11-03-2024 • 30 mins

Season 5 - Episode 7


Yucca: Welcome back to The Wonder, Science Based Paganism. I'm your host, Yucca.

Mark: And I'm Mark.

Yucca: And today, we have an episode I'm actually really quite excited for. It's going to be a little bit different. Mark, you have a book coming out in less than a month. So, yes, at long last, and we're going to talk a little bit about that.

So I'm going to ask you some questions, and hopefully this is something that our listeners are going to be really interested in. So, can you Tell us what, what book.

Mark: Well, the book is called Round We Dance, Creating Meaning Through Seasonal Rituals, and it's coming out from Llewellyn. It'll be released on April 8th which is also the day of the eclipse, the solar eclipse that's happening here in North America. And

Yucca: Get your glasses,

Mark: yes, get your

Yucca: of totality, you'll still be able to see it if you're in the lower 48.

Mark: Yep. Yeah. I have already gotten my glasses. In fact, I ordered them after the last time we talked about this. So, that's, that's the book. It's kind of a follow on book to the Atheopaganism book in some ways. But it's also meant for a broader audience.

Yucca: Okay, so it's not branded specifically as atheopagan, but is it, it's branded as pagan in general? Do you say that's

Mark: Well, it's, it's, it's not even really branded as pagan in general. Now, in the text of the book, I talk about Atheopaganism. And it's values and practices and ideas among other things. But the book itself is really intended for anyone who doesn't have a spirituality in their life right now and really wants one.

+++++

* Task requirements:
State whether each statement agrees with the podcast transcript, answering yes or no and quoting the deciding words: (a) Mark's book will be released on April 8th. (b) Mark has not yet obtained glasses for the eclipse. (c) The book is branded as pagan in general. The data after the transcript are not needed for this exercise.

* Raw data:
+++++

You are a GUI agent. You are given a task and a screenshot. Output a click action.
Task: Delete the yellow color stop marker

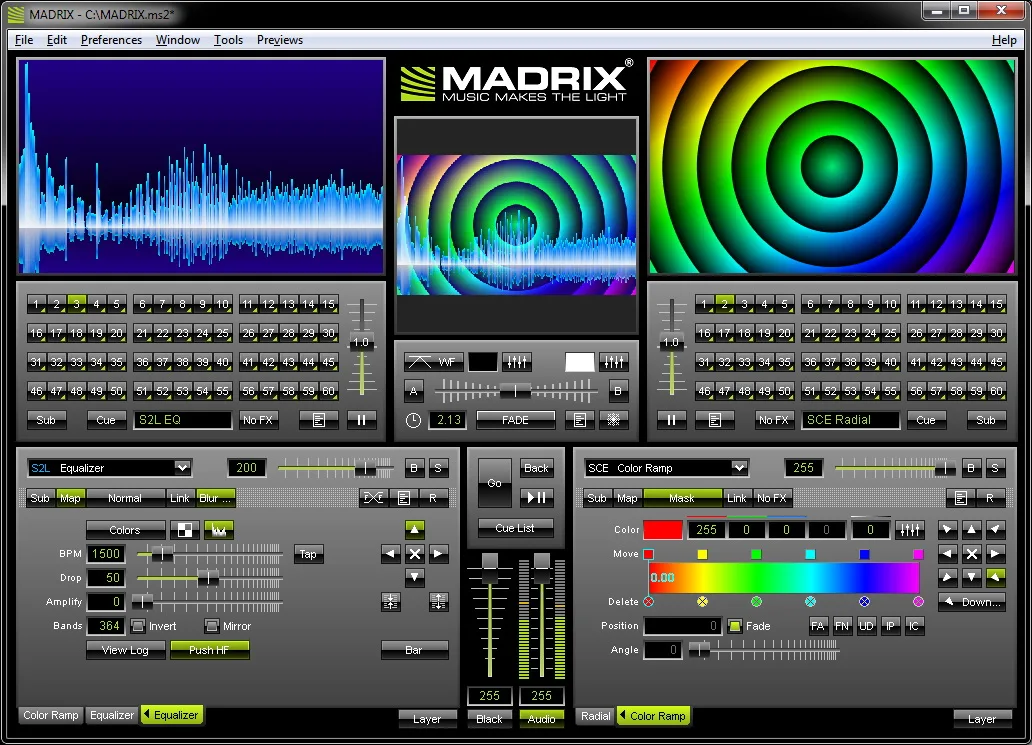(x=702, y=602)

+++++

* Written response:
(a) Yes: "It'll be released on April 8th"
(b) No: "I have already gotten my glasses."
(c) No: "it's not even really branded as pagan in general."